How Unifying a Fragmented Embedded Product Lifecycle Can Save OEMs Time & Money

By John Weil

Chief Marketing Officer

Foundries.io

July 21, 2023

Blog

How Unifying a Fragmented Embedded Product Lifecycle Can Save OEMs Time & Money

The lifecycle of a connected embedded device, from development to disposal at end of life, can stretch over 10 or more years and has a number of distinct stages: the Foundries.io analysis counts eight of them. For many OEMs today, the transitions between these stages give rise to a high degree of organizational and technical fragmentation.

This fragmentation runs counter to any product manufacturer’s business interests. In a rational world, OEMs would tend to design products to be easily and cheaply secured, maintained, and updated in the field. The product is a single economic and physical unit over its entire lifetime: this means that the cost of a product’s maintenance in the field, as well as its disposal cost, cannot somehow be isolated from the business case that justifies the product’s purchase price. On the contrary, the whole-life costs of the product have to be reconciled against its sale price (and if applicable, any service revenues made from product users) when calculating the profitability of a product.

Unfortunately, organizational fragmentation weighs heavily against this rational approach.
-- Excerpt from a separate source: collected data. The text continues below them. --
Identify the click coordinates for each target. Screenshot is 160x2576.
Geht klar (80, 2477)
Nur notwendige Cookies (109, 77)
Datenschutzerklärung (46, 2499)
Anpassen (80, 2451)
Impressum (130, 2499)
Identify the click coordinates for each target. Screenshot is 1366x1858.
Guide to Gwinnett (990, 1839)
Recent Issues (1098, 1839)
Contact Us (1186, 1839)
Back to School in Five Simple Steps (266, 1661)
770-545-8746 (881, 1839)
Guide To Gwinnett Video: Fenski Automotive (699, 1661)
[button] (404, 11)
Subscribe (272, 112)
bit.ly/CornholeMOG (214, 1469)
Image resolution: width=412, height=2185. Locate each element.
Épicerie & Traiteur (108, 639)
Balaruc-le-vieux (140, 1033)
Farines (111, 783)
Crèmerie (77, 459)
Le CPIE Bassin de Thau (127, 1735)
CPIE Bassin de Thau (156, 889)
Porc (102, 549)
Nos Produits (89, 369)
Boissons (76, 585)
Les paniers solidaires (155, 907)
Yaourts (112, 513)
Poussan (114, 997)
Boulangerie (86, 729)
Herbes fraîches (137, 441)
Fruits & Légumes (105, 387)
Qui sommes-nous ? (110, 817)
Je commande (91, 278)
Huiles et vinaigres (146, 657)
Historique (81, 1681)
In practice, upstream decisions and actions by the development team have downstream effects on test, production, and maintenance teams. Conflict between these teams and their work output can cause delays in the product reaching the market, create a higher risk of security vulnerabilities and liabilities, and compromise processes for updating products. Security is often only addressed in earnest during the latter stages of product development, creating issues further down the line.

Such convolution and conflict can be avoided. While some organizational fragmentation is inevitable – it is natural that development operations should be run as a separate unit from maintenance operations, for instance – the technology exists to unify the underlying engineering basis of a connected embedded device across its entire lifecycle.

By exploring the eight stages of an embedded product’s lifecycle, this article will demonstrate the value of a new generation of embedded DevSecOps platforms that build tools for meeting the requirements of development, lifetime security, maintenance, and fleet management into a product right from the moment an OEM starts to design it.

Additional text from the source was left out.